▶ [Exercise instructions]
Exactly the lines from the line that has "Where should I" through the final line below are to be retyped, and the pictures are not.

▶ [Information given]
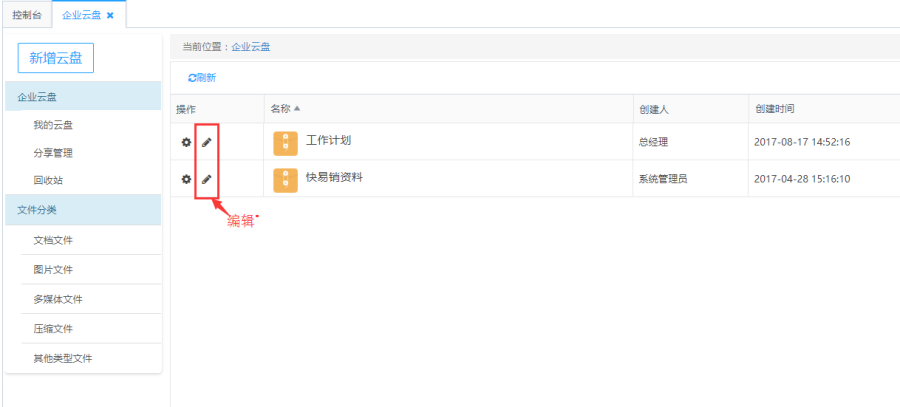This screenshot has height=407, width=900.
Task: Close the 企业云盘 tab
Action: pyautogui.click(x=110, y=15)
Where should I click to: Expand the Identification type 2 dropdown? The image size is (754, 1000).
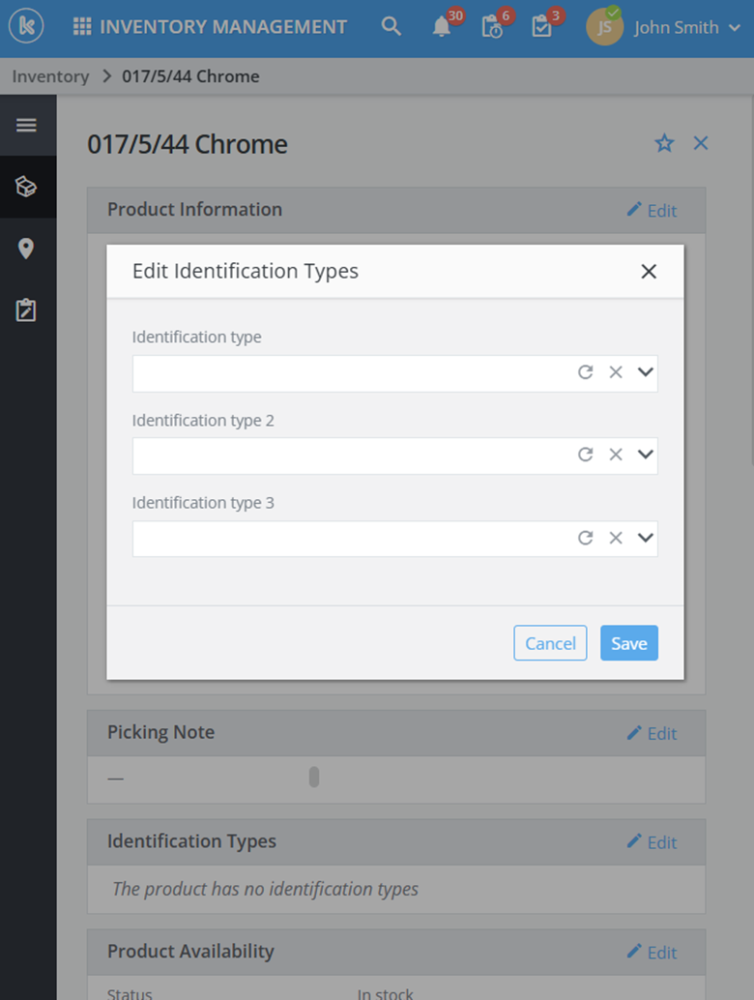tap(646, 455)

▶ [Solution to this task]
Where should I click to: Expand the Identification type 2 dropdown? The image size is (754, 1000).
tap(646, 455)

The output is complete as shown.